CROSS-CULTURAL TIER 2 REFLECTION PAPER
on “JOSHUA” from SIERRA LEONE

My first interview with Joshua took place on January 29, 2013 – 3 hours

I met Joshua (not his real name, due to the fact that he is an incarcerated juvenile) approximately 3 years ago at the Juvenile Corrections Center in Nampa, ID (JCCN). Although I no longer work for JCCN, had the privilege of sitting down with him for the purpose of this class assignment. I sat down with Joshua on two different occasions today for a total of 3 hours. Within these three years of knowing Joshua, he and I developed a good rapport with each other. Joshua was introduced to the Idaho Department of Juvenile Corrections when he committed a felony of assault upon a certain person and possession of drugs (namely marijuana).

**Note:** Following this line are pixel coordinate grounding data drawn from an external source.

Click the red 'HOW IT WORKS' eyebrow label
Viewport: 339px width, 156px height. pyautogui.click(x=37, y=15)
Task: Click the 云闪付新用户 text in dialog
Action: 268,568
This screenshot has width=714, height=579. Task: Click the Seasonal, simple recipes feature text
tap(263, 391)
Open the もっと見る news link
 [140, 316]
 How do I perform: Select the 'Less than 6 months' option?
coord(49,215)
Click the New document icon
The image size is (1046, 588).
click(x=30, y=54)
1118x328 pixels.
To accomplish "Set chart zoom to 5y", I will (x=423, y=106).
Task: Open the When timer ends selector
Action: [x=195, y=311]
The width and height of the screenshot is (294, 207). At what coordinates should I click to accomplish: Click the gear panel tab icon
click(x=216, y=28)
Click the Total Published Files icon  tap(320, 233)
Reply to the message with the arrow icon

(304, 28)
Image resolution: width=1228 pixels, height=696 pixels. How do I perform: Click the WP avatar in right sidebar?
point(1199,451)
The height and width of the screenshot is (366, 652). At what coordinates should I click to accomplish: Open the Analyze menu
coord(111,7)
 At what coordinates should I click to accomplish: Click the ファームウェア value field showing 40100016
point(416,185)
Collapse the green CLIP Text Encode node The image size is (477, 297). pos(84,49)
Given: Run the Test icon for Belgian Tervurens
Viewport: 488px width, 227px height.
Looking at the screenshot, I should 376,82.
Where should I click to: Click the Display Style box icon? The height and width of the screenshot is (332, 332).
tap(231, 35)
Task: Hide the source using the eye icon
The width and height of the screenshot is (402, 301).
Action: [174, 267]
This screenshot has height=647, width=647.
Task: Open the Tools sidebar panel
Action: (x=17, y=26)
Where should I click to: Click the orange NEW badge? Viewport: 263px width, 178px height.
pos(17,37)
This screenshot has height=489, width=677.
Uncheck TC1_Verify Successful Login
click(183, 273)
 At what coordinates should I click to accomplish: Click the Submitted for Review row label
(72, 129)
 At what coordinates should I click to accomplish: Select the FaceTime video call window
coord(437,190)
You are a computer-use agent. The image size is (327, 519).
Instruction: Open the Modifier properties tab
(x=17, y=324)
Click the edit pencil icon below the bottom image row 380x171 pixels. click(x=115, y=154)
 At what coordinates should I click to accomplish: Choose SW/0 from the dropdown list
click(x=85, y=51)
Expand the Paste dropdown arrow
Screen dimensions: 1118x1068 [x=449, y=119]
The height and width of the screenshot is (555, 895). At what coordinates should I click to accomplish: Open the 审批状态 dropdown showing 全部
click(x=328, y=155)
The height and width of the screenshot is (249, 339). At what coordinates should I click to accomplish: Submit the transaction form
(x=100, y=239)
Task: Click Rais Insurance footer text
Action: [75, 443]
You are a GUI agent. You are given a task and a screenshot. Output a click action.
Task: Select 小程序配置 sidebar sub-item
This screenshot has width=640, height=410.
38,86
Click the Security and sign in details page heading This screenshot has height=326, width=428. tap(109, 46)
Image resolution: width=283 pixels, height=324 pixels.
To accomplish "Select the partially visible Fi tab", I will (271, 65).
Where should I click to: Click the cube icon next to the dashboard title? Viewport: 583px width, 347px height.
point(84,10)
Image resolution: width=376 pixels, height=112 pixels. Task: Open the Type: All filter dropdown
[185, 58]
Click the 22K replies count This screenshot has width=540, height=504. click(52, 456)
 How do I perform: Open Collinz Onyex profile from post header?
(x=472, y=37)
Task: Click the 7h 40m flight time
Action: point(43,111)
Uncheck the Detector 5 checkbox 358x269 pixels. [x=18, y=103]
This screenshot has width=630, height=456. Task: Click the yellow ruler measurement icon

Joshua was born and raised in Sulima, Sierra Leone until moving to Idaho when he was 9 years old. He was kidnapped by his uncle, at the age of 7, and forced into being a boy soldier for approximately 6 months. After moving to Idaho, Joshua began to have trouble with the law and was eventually incarcerated in the juvenile system.

Although Joshua presently appears to be adapting to society here in the US, I believe that he has some underlining issues that are not being addressed within the juveniles system in Idaho. I am not sure how well his issues can be addressed, considering the lack of our understanding of what he faced in Sierra Leone and its surrounding areas. We have professionals who work with people suffering from disorders such as PTSD (Post Traumatic Stress Disorder), to which he definitely has. However, it is my opinion that unless one totally understands this target culture, they cannot possibility create a sense of healing from Joshua’s past.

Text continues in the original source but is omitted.